** Opening Stored data block **

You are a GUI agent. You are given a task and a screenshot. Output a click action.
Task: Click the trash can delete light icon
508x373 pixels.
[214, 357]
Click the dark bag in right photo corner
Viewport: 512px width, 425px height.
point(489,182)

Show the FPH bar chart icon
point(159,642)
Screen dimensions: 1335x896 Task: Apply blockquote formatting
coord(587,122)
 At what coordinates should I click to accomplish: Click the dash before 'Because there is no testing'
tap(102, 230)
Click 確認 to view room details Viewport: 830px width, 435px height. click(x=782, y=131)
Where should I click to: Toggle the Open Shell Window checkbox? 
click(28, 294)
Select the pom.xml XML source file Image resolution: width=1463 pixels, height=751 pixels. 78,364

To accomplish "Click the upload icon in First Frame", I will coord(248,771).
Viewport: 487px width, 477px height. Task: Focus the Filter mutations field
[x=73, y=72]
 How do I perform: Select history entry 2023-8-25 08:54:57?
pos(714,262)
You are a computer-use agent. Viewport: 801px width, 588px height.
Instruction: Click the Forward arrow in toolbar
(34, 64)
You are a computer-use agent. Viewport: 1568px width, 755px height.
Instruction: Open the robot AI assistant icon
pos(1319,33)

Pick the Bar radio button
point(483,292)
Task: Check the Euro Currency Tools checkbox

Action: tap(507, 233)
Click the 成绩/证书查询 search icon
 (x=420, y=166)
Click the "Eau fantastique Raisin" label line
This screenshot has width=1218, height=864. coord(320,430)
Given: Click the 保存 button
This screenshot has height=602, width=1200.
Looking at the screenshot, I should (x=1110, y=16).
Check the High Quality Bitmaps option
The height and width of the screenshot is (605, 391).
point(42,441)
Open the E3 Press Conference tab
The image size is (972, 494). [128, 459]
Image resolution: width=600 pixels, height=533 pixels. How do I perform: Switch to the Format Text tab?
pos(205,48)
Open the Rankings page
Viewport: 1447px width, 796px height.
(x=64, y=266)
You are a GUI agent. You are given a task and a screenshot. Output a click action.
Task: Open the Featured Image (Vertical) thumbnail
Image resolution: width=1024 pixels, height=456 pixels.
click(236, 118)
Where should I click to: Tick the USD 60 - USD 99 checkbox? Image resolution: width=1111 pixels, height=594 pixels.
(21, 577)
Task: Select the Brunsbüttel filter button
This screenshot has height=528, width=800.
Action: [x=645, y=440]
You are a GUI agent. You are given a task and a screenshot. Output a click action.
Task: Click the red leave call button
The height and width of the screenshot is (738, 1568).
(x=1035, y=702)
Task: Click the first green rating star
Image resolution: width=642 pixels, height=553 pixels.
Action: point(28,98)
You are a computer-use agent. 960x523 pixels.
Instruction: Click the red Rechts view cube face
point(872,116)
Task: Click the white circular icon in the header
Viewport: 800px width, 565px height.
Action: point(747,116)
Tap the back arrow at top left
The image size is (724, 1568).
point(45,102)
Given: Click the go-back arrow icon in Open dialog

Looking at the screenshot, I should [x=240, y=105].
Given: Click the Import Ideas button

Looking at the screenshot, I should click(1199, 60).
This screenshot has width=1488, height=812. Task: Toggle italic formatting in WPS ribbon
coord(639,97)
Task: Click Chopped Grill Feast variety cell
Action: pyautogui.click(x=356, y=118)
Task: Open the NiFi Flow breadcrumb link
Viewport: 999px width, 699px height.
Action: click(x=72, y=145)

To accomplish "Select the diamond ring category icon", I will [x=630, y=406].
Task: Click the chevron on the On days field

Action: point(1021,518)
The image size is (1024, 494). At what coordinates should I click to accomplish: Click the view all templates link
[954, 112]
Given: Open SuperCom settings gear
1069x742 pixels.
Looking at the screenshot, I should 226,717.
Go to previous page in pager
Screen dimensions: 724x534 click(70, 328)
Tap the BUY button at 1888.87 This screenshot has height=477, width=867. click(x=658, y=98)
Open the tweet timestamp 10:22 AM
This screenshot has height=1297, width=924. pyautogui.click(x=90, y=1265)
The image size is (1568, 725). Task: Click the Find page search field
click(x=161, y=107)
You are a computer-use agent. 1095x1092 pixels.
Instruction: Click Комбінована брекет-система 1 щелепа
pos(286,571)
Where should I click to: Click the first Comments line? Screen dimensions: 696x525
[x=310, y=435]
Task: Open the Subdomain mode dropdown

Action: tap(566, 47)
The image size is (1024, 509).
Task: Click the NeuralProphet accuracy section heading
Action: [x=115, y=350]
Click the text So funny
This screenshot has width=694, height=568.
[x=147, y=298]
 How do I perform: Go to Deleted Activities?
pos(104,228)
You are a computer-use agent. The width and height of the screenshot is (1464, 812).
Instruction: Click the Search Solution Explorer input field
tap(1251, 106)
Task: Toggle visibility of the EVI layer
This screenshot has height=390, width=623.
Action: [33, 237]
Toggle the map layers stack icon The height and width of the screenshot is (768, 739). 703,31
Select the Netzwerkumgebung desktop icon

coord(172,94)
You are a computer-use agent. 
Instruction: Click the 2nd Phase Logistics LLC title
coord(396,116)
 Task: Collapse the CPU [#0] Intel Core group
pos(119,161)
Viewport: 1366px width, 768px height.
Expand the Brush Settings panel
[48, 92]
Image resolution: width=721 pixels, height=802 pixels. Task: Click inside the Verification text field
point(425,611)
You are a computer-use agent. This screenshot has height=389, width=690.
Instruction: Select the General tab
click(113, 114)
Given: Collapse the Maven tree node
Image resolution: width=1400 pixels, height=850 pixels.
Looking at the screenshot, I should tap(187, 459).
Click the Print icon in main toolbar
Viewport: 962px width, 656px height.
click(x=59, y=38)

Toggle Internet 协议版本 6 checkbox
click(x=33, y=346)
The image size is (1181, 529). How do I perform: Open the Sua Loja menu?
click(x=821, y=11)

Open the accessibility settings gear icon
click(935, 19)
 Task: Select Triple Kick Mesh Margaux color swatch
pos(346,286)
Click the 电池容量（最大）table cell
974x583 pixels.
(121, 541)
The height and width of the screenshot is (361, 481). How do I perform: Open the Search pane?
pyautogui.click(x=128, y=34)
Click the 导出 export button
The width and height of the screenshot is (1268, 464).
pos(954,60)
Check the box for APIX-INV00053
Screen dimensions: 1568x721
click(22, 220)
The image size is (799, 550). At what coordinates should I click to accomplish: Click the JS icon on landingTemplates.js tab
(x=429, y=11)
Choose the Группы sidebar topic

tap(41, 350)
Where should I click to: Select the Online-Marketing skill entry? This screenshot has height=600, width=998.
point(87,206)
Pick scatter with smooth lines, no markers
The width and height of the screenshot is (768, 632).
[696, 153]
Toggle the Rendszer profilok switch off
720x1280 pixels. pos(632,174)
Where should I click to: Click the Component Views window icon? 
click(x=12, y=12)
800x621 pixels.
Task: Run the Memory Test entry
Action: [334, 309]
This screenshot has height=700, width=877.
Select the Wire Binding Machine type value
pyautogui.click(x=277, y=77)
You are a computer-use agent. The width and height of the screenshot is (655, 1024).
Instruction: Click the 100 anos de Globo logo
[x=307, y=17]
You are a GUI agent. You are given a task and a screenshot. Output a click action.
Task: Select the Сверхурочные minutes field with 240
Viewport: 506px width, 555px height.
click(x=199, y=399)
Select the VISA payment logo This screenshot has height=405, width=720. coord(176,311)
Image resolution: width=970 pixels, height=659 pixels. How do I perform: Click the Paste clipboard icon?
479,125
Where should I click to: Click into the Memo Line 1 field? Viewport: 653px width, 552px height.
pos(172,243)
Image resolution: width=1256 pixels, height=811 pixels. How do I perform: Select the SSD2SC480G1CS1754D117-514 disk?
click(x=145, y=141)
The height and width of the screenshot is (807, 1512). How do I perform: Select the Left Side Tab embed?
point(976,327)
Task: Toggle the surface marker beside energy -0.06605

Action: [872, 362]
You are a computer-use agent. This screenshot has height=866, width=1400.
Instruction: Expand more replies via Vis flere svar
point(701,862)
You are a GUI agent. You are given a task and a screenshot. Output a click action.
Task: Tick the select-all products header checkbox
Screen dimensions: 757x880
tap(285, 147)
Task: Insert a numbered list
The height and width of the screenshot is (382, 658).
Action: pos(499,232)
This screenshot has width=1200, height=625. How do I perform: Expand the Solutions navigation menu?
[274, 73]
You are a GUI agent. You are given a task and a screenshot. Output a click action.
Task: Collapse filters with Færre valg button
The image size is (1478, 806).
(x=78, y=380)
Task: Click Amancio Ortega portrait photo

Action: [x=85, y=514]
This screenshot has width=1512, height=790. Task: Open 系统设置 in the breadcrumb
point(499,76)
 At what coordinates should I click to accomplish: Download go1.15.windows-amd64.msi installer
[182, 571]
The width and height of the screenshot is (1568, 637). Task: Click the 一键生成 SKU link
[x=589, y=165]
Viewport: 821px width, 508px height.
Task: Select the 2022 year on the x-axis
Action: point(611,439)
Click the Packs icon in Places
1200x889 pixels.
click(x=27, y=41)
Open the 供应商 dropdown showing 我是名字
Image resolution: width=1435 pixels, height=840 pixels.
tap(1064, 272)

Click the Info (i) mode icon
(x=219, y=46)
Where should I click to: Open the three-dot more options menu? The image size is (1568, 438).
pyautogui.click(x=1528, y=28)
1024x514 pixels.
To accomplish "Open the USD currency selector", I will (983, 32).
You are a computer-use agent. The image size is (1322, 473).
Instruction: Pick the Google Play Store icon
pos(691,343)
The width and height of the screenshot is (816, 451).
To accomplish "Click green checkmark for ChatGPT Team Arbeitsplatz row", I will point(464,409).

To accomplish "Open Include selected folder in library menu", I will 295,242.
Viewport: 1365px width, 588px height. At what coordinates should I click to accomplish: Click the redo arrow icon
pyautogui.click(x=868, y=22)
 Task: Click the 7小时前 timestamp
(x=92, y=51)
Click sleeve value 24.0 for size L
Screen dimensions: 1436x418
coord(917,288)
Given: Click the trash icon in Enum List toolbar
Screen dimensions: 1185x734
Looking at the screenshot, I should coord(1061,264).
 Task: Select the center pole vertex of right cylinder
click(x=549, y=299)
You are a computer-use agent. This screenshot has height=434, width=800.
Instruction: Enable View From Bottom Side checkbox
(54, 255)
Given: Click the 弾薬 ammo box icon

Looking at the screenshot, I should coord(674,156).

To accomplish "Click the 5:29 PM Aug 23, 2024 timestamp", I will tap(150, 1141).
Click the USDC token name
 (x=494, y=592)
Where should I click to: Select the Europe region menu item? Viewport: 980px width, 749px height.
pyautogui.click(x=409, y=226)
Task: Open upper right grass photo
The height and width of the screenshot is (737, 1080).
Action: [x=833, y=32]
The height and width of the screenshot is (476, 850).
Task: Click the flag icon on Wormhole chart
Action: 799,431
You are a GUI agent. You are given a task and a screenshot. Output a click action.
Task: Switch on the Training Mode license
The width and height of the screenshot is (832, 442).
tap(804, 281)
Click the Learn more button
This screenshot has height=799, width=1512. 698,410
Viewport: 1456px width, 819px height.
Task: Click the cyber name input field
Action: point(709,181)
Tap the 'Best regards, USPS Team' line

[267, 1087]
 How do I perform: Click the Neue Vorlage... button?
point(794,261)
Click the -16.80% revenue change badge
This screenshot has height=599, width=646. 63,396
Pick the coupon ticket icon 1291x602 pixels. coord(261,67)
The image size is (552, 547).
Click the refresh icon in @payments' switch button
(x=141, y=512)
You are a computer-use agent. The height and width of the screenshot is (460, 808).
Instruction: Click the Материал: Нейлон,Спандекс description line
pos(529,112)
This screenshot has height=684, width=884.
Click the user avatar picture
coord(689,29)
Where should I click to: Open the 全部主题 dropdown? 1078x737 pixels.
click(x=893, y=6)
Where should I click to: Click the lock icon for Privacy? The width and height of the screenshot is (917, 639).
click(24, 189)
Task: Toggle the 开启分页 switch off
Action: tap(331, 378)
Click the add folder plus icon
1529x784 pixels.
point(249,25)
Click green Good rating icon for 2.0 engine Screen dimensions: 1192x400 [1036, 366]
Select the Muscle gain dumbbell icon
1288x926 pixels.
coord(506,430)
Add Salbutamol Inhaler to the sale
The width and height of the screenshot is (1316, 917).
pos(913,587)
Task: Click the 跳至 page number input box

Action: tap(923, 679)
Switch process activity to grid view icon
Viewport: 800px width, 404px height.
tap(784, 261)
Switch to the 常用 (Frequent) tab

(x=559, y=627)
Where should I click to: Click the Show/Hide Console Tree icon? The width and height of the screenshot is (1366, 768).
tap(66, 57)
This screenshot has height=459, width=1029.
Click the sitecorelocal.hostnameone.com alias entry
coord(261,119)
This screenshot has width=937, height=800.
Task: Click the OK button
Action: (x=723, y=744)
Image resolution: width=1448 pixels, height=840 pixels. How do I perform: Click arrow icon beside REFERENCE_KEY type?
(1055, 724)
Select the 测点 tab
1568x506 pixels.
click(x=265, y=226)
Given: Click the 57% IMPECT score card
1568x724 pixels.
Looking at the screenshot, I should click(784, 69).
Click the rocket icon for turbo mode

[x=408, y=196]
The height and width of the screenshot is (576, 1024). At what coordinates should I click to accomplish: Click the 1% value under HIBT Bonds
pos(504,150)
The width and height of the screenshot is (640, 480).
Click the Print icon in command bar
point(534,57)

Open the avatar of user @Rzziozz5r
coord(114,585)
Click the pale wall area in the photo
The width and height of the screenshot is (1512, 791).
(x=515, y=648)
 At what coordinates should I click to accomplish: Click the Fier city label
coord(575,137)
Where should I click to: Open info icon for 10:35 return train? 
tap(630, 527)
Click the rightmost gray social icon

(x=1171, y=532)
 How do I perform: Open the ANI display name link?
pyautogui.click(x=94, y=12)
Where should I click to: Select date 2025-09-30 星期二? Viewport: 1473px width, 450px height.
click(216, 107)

** Closing Stored data block **

What you are asked to do —
Copy the entries above exactly, but only from the line holding "Task: Select the Сверхурочные" through the line holding "Task: Insert a numbered list", both included.

Your response —
Task: Select the Сверхурочные minutes field with 240
Viewport: 506px width, 555px height.
click(x=199, y=399)
Select the VISA payment logo This screenshot has height=405, width=720. coord(176,311)
Image resolution: width=970 pixels, height=659 pixels. How do I perform: Click the Paste clipboard icon?
479,125
Where should I click to: Click into the Memo Line 1 field? Viewport: 653px width, 552px height.
pos(172,243)
Image resolution: width=1256 pixels, height=811 pixels. How do I perform: Select the SSD2SC480G1CS1754D117-514 disk?
click(x=145, y=141)
The height and width of the screenshot is (807, 1512). How do I perform: Select the Left Side Tab embed?
point(976,327)
Task: Toggle the surface marker beside energy -0.06605

Action: [872, 362]
You are a computer-use agent. This screenshot has height=866, width=1400.
Instruction: Expand more replies via Vis flere svar
point(701,862)
You are a GUI agent. You are given a task and a screenshot. Output a click action.
Task: Tick the select-all products header checkbox
Screen dimensions: 757x880
tap(285, 147)
Task: Insert a numbered list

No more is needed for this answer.